Changement à la présidence de l’UEF-France

Changement à la présidence de l'UEF-France

Les prochains mois seront denses pour les bénévoles engagés au sein de l’Union des fédéralistes européens. Notre mouvement tiendra les 23-25 novembre prochain son congrès bisannuel à Vienne, et le premier semestre 2019 sera marqué par la campagne pour l’élection du nouveau Parlement européen dans un contexte où les acquis démocratiques obtenus en 2014 sont contestés.

Dans ce contexte, Florent Banfi, président de l’association, s’est vu confier de nouvelles responsabilités professionnelles qui le mobilisent pleinement. Il en a informé le bureau exécutif, lequel a convenu avec lui qu’il était dès lors préférable de procéder à une réorganisation de l’équipe pour prendre en compte cette situation. Membre du bureau exécutif de l’UEF-France depuis 2013 et président depuis 2015, Florent Banfi a donc présenté sa démission de cette fonction. Il reste membre du bureau, et du Comité directeur.

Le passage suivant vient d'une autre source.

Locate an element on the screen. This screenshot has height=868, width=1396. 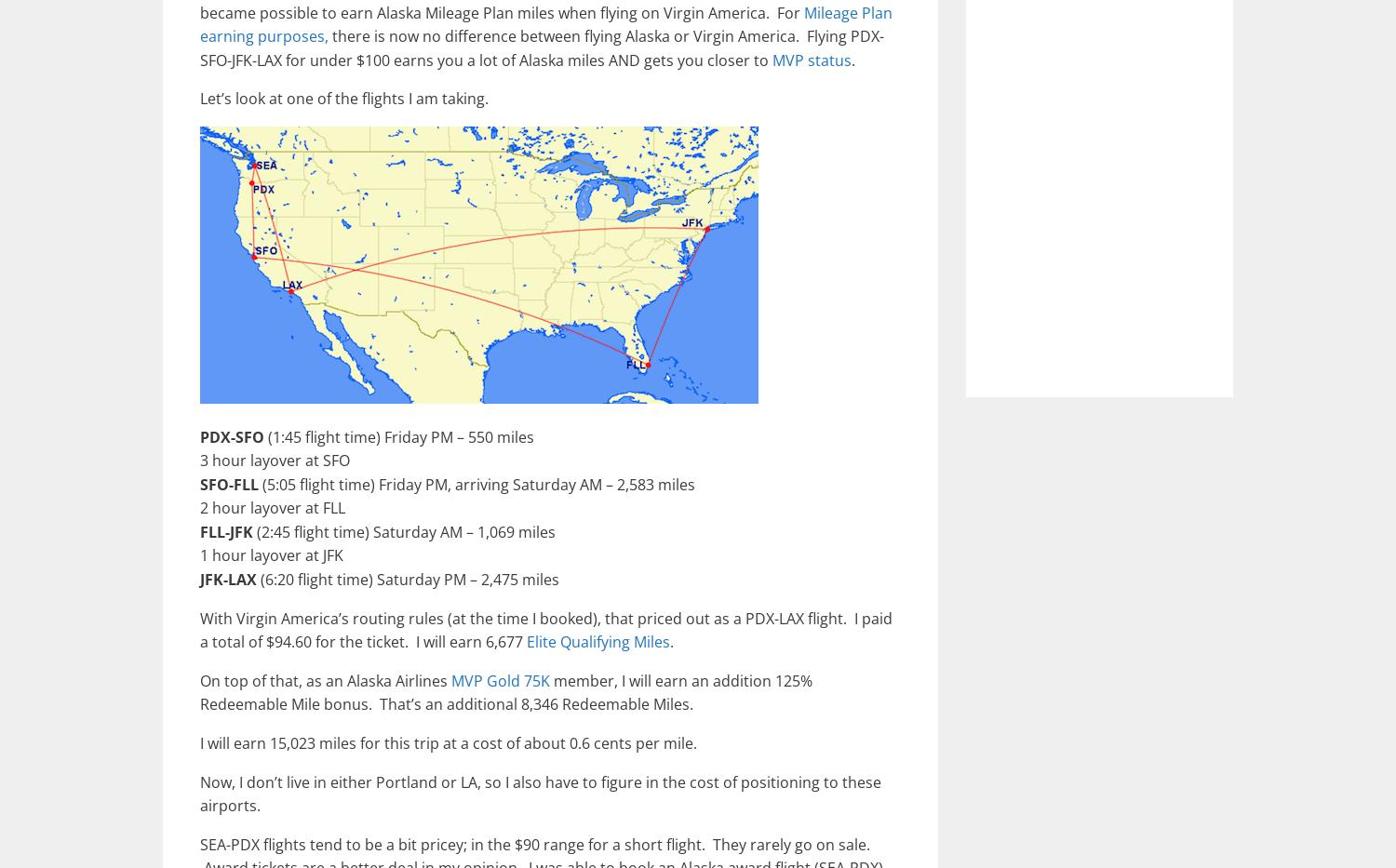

Conformément à l’article 13.2 des statuts de l’association, Ophélie Omnes, première vice-présidente, assurera le remplacement de Florent Banfi. Le Comité directeur pourra se prononcer lors de sa prochaine réunion, en décembre, pour la seconde moitié de son mandat lequel s’achèvera fin 2019. Ophélie Omnes, avocate, a été notamment vice-présidente des Jeunes Européens Fédéralistes et a rejoint le bureau de l’UEF-France à la suite de l’assemblée générale d’octobre 2017.

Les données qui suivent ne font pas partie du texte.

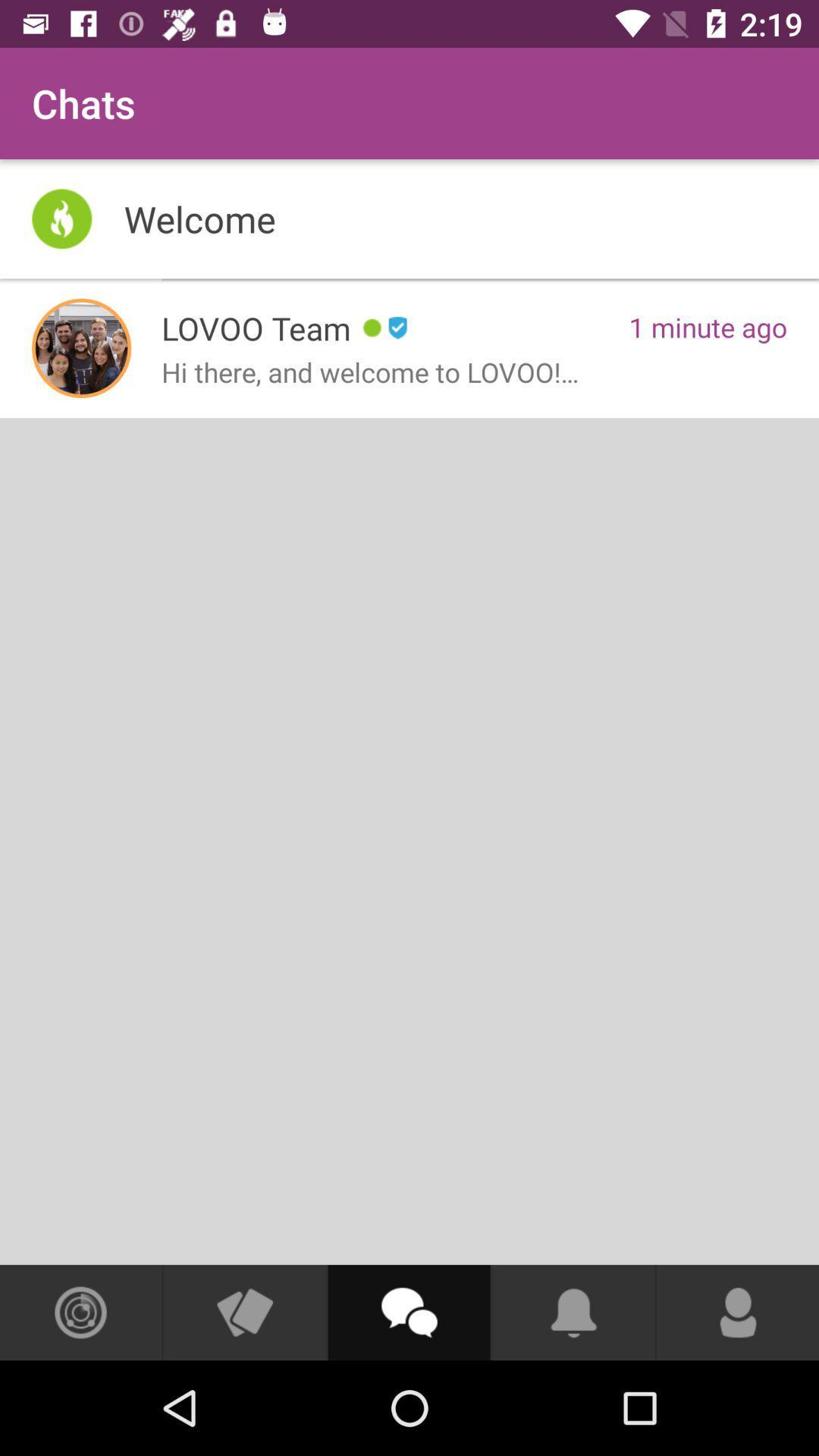 The height and width of the screenshot is (1456, 819). What do you see at coordinates (573, 1312) in the screenshot?
I see `the notifications icon` at bounding box center [573, 1312].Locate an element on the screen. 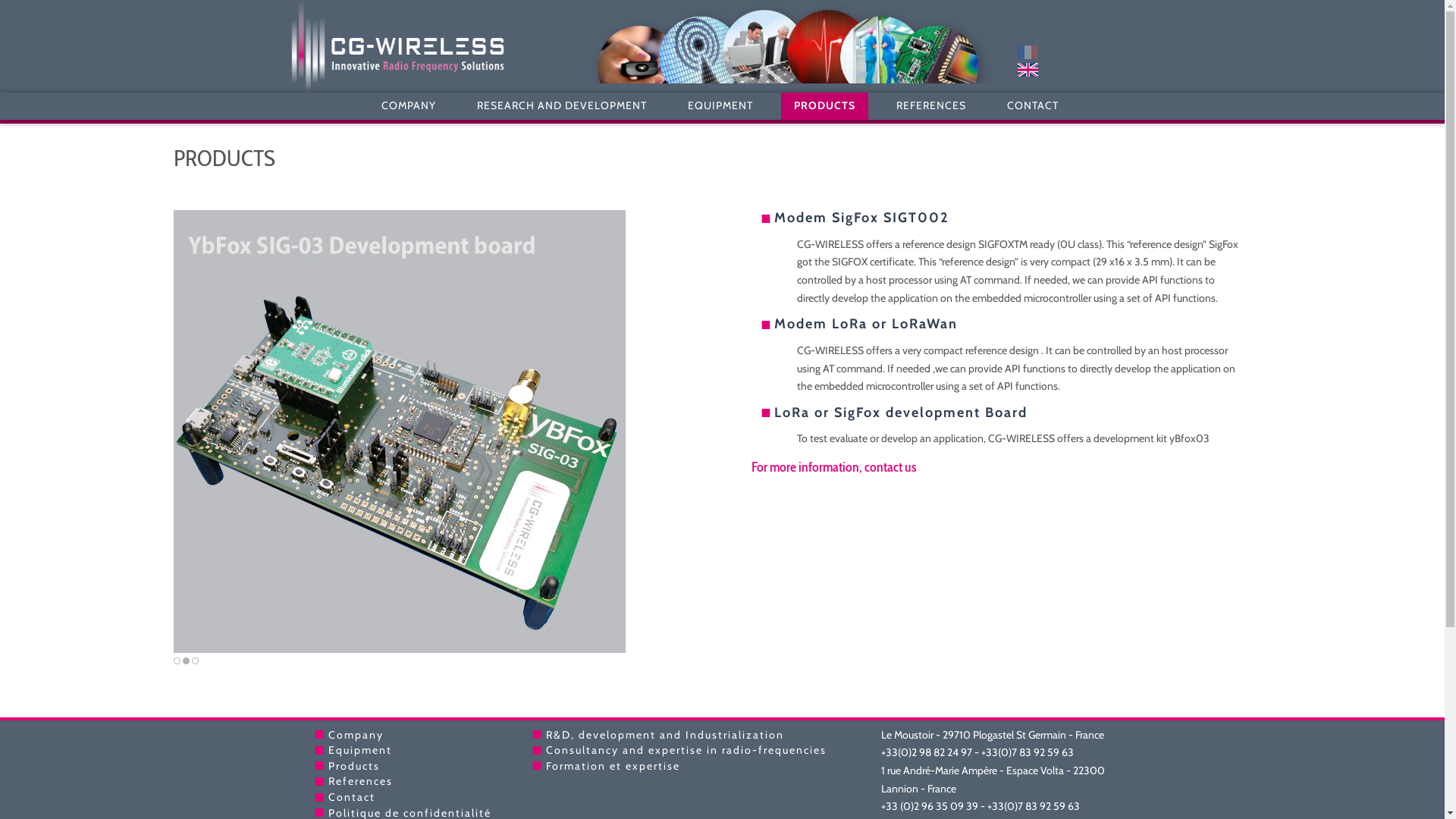 The width and height of the screenshot is (1456, 819). 'Products' is located at coordinates (352, 766).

Le bureau exécutif a également fait le point sur la composition de la délégation française au Congrès de l’UEF à Vienne. Le Comité directeur avait procédé à la désignation de délégués et délégués suppléants lors de sa réunion du 8 octobre 2017. Compte tenu de la disponibilité des personnes élues la composition de la délégation sera la suivante : Ophélie Omnes, Pauline Gessant, François Mennerat et Jean-Baptiste Mathieu.

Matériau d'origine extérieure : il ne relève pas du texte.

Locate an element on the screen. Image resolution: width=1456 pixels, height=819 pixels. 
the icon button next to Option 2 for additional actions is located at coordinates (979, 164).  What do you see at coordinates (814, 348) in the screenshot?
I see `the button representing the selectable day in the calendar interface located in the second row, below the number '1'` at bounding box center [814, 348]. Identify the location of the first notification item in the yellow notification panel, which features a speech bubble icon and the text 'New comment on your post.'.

« L’UEF doit développer son réseau et renforcer sa structure. Pour les élections européennes, chaque adhésion compte, chaque bonne volonté permettra à l’organisation d’être audible auprès des citoyens et de créer davantage de synergie avec la société civile » rappelle Ophélie Omnes. « Les voix populistes s’élèvent toujours plus nombreuses en Europe et les institutions européennes semblent ne pas être à la hauteur de la situation. Il ne tient qu’à nous de nous saisir de cette occasion pour démontrer que nous avons une alternative crédible au projet européen ».